確かにこの四人が居れば、男子生徒も女子生徒も網羅できるだろう。
兄弟同士で少しタイプが違うし口は上手いほうだと思うので、役員の中では適任だと言えるだろう。
願わくば、お喋り目的のクレームが増えないことを祈るばかりだ。
ラストダンスの断りに、お喋り目的の相手をしなくてはいけないようなサービス業に就職した覚えは無いのだから。
「それじゃあ今日はここまで。他にやることはないから、もう帰っても大丈夫だよ。」
ユリウスの言葉で、皆思い思いに散らばっていく。
クラスの出し物と一般公開が無くなるだけで、こんなに暇になるのか。
連日夜遅くまで居残りしていた去年とは大違いだ。
「アルとアシェルには少し詳しい話をしておきたいから、先に失礼するわ。」
「分かったよアビゲイル嬢。生徒会に教えて貰うのは、最低限の内容で良いからね。どこで情報が洩れるか分からないから、後日差支えない範囲で教えておくれ。」
「えぇ、分かってるわ。じゃあまた来週に。」
「お疲れ様。」
ユリウスとアビゲイルがやり取りしている内容的に、アシェルとアルフォードは問答無用でアビゲイルと帰ることになるようだ。
それは別に構わないのだが、メルティーと一緒に帰らないのなら食事をどうするか伝えておかなくてはいけない。

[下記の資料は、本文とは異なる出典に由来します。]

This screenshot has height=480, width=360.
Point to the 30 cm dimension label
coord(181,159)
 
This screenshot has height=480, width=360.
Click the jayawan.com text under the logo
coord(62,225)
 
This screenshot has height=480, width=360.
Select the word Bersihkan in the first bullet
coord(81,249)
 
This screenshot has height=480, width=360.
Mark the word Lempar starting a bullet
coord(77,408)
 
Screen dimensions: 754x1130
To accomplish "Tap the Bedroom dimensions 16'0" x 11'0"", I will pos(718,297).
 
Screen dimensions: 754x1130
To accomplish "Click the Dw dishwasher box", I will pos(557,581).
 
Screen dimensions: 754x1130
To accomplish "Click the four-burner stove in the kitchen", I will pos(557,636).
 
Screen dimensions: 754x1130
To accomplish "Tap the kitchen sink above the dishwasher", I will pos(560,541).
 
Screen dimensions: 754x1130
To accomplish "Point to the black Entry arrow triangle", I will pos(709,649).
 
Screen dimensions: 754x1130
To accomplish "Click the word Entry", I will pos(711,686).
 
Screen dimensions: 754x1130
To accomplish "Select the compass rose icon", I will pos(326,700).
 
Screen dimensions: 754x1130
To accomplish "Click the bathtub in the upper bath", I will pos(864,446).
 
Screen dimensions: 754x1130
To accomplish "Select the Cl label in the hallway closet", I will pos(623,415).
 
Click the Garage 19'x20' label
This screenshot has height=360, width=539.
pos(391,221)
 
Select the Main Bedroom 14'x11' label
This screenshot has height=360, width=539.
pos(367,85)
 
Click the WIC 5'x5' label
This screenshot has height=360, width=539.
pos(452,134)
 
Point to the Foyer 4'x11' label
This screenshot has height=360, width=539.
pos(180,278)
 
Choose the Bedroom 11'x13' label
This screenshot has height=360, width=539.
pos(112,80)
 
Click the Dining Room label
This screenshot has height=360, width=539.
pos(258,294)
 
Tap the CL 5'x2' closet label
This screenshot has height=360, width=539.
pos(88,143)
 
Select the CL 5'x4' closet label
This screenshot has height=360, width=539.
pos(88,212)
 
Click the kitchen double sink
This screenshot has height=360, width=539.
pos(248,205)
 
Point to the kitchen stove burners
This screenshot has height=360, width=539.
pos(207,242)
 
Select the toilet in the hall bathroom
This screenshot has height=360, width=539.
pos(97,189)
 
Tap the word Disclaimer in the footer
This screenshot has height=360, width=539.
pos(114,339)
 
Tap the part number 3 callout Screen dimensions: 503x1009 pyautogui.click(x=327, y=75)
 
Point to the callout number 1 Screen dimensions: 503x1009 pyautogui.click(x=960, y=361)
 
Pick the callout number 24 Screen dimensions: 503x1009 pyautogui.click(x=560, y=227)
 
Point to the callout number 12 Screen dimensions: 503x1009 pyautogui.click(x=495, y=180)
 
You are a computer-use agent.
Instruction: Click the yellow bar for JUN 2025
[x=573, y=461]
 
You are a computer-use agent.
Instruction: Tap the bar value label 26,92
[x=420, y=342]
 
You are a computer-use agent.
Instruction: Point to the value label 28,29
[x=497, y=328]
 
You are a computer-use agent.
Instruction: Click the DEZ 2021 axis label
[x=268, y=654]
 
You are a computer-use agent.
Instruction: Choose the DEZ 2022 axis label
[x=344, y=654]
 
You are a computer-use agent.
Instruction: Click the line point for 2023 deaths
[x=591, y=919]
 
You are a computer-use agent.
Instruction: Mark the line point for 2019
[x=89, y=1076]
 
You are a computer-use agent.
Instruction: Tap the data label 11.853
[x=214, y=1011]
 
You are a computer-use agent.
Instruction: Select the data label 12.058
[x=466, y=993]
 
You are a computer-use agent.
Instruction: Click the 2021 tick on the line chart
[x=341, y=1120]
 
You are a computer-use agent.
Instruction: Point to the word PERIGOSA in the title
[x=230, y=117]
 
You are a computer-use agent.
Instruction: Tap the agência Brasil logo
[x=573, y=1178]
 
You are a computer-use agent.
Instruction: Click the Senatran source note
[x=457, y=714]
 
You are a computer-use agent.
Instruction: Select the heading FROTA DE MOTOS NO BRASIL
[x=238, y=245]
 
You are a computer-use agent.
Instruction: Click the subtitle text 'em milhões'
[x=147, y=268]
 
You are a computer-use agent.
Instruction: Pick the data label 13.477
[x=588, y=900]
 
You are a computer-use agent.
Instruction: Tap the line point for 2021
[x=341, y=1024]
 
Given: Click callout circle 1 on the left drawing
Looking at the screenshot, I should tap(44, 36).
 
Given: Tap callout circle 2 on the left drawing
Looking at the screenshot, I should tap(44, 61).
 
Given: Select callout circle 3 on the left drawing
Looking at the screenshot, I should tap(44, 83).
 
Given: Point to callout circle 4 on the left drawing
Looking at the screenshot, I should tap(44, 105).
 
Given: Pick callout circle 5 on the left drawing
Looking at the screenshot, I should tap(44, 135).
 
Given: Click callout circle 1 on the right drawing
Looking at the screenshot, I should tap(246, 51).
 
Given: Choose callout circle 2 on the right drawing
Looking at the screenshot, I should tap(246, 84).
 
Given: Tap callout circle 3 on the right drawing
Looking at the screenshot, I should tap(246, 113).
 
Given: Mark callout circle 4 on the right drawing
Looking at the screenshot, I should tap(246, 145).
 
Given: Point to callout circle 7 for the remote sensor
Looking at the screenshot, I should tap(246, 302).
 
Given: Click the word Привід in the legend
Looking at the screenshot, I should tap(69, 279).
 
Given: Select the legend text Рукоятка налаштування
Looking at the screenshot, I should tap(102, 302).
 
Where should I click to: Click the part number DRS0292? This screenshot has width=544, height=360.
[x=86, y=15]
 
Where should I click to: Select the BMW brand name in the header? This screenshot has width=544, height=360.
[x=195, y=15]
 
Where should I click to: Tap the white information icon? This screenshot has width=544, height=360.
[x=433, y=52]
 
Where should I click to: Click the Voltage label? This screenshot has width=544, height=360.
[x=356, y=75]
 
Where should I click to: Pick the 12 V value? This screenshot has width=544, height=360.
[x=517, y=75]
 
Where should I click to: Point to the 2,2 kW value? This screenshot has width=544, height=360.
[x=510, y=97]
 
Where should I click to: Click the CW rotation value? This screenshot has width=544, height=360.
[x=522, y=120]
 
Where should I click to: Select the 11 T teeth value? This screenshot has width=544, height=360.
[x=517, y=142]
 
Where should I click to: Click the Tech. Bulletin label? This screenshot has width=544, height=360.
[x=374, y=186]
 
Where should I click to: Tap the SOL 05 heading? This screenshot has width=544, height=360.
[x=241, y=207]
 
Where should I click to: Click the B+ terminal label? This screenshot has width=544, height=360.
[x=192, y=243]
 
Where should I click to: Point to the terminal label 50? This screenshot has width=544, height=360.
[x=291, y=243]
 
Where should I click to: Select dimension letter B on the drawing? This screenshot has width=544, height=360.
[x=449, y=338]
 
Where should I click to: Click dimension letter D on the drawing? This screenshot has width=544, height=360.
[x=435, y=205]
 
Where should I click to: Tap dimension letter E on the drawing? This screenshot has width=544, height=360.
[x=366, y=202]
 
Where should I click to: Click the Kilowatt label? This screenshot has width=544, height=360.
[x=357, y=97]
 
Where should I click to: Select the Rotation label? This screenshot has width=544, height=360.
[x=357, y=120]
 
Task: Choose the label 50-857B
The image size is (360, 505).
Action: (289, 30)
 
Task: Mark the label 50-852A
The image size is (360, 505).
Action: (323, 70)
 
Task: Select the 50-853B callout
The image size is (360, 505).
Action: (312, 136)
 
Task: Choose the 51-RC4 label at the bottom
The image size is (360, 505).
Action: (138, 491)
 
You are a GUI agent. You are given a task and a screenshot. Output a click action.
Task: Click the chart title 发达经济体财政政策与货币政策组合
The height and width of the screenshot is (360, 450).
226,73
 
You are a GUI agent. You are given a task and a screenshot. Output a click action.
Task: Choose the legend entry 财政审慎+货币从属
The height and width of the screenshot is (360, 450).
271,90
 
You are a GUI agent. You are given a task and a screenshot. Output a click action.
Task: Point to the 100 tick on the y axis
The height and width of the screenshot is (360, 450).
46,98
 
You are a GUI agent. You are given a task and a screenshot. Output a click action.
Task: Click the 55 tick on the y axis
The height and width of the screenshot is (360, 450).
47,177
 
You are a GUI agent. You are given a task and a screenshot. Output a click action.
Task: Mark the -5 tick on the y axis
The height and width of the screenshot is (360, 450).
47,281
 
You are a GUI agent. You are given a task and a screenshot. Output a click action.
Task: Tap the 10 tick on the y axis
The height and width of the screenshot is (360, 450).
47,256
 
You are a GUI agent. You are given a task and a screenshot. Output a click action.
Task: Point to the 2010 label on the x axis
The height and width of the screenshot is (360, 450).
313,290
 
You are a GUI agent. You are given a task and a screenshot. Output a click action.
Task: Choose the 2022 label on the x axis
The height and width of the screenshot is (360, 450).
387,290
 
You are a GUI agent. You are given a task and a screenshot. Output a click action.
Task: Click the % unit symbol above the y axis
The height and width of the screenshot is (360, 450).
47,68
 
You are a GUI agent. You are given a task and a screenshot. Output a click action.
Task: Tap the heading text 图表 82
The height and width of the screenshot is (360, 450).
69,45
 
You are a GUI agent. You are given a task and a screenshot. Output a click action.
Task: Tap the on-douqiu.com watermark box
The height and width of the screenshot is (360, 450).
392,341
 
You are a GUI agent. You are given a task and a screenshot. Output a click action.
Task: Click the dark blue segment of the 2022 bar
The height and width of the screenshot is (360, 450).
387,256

「アビー様。お話は時間がかかりますか?メルに夜ご飯をどうするか、伝えておきたいのですが。」
「あぁ、そういえば一緒に食べているのよね。そうね、一時間もあれば十分よ。」
「分かりました。メル。今日は寮に戻っててくれる?準備が出来たら、またベルに迎えに行かせるから。出来れば先輩たちと一緒に戻ってね。」
「アシェ義兄様、わたくし晩御飯は別でも構いませんわよ?」
「僕がメルと一緒に食べたいの。メルは嫌?」
「嫌じゃありませんわ。って答えるのを分かってて聞いてますわよね?」
「ふふ、そうだよ。じゃあ、また後でね。」
ちょっぴりむくれた可愛いメルティーに手を振って、生徒会室を出る。
なるべく話を知る人間が少ないほうが良いというので、アークエイドも含めた四人でアシェルの部屋へと向かった。
帰る時間が早かったせいか校舎の近くにはまだ生徒達が残っていて、アシェルもアルフォードも挨拶代わりと言わんばかりにラストダンスのお誘いを受けまくった。
そして二人とも笑顔で断りまくった。
いい加減、保健委員は学院祭最終日に会場となる大広間の救護室に居ないといけないので、ラストダンスのお誘い自体が無駄だと分かってくれないだろうか。
高学年は多分ソレを分かっていて、それでも一縷の望みをかけてお誘いしてくるのだろう。